Curious Case of Language Generation Evaluation Metrics: A Cautionary Tale
Ozan Caglayan, Pranava Madhyastha, Lucia Specia

TL;DR
This paper highlights the limitations of current automatic evaluation metrics for language generation, demonstrating their potential to misjudge system quality and urging for more careful metric selection and interpretation.
Contribution
The paper provides a comprehensive analysis of common evaluation metrics' failure modes across multiple datasets and tasks, emphasizing the need for improved evaluation practices.
Findings
Metrics often prefer system outputs over human texts
Metrics are insensitive to correct translations of rare words
Single-sentence outputs can yield high scores for entire test sets
Abstract
Automatic evaluation of language generation systems is a well-studied problem in Natural Language Processing. While novel metrics are proposed every year, a few popular metrics remain as the de facto metrics to evaluate tasks such as image captioning and machine translation, despite their known limitations.
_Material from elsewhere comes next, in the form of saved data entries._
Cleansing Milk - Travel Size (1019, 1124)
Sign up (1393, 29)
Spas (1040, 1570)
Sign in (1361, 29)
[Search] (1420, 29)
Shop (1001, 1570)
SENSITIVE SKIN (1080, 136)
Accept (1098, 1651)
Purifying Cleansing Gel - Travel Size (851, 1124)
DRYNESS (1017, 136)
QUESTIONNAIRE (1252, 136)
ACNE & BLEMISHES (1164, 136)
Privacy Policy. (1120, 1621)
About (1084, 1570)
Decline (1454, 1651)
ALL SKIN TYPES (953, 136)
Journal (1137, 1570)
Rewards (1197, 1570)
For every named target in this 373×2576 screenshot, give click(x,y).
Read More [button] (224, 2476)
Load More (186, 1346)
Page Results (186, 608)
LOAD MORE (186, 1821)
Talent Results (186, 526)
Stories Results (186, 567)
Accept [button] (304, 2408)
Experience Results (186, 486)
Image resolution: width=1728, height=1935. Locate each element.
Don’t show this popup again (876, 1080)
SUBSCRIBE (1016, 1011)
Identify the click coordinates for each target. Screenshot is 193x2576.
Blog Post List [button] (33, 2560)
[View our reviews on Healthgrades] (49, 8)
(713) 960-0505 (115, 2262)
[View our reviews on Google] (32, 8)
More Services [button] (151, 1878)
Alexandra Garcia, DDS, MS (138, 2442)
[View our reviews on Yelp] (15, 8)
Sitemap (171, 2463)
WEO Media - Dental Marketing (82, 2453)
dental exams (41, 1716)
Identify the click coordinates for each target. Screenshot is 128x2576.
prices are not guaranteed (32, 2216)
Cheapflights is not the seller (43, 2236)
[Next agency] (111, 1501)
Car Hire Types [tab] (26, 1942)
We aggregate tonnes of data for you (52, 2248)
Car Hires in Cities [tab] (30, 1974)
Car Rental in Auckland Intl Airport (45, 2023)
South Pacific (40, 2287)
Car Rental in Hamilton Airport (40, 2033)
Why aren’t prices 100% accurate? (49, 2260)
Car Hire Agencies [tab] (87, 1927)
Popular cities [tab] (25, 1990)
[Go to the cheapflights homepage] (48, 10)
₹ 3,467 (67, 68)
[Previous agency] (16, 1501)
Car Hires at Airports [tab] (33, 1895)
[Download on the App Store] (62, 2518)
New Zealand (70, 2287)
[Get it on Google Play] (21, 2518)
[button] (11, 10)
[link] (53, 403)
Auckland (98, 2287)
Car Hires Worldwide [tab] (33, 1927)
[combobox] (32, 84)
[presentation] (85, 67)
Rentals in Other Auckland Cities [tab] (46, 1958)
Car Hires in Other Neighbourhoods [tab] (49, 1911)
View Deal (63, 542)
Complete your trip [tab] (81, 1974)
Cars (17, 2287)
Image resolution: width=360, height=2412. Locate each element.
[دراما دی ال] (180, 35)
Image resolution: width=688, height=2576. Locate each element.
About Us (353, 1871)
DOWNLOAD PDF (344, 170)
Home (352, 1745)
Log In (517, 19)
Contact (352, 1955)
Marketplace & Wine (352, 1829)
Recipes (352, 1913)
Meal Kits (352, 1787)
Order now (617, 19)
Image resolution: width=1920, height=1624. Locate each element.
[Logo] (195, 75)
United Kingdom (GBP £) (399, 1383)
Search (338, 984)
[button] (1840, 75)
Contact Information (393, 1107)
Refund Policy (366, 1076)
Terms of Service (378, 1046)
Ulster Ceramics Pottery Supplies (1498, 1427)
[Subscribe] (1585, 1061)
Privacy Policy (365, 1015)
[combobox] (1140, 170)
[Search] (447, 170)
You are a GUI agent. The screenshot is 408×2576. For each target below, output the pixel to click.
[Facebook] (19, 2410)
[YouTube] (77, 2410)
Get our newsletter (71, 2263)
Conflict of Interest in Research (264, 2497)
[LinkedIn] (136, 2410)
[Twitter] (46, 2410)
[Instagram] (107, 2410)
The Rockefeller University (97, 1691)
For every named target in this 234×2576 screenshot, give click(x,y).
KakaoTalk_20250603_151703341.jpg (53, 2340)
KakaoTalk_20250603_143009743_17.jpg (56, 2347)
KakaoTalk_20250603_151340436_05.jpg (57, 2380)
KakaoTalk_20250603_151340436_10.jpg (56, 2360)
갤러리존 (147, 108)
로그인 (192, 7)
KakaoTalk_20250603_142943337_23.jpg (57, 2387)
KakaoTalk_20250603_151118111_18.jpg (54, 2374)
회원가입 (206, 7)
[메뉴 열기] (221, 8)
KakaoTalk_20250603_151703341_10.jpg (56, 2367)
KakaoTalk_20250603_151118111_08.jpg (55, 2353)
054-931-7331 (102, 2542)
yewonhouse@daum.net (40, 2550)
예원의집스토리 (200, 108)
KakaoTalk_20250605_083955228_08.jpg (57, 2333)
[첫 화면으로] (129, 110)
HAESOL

This is partly due to ease of use, and partly because researchers expect to see them and know how to interpret them. In this paper, we urge the community for more careful consideration of how they automatically evaluate their models by demonstrating important failure cases on multiple datasets, language pairs and tasks. Our experiments show that metrics (i) usually prefer system outputs to human-authored texts, (ii) can be insensitive to correct translations of rare words, (iii) can yield surprisingly high scores when given a single sentence as system output for the entire test set.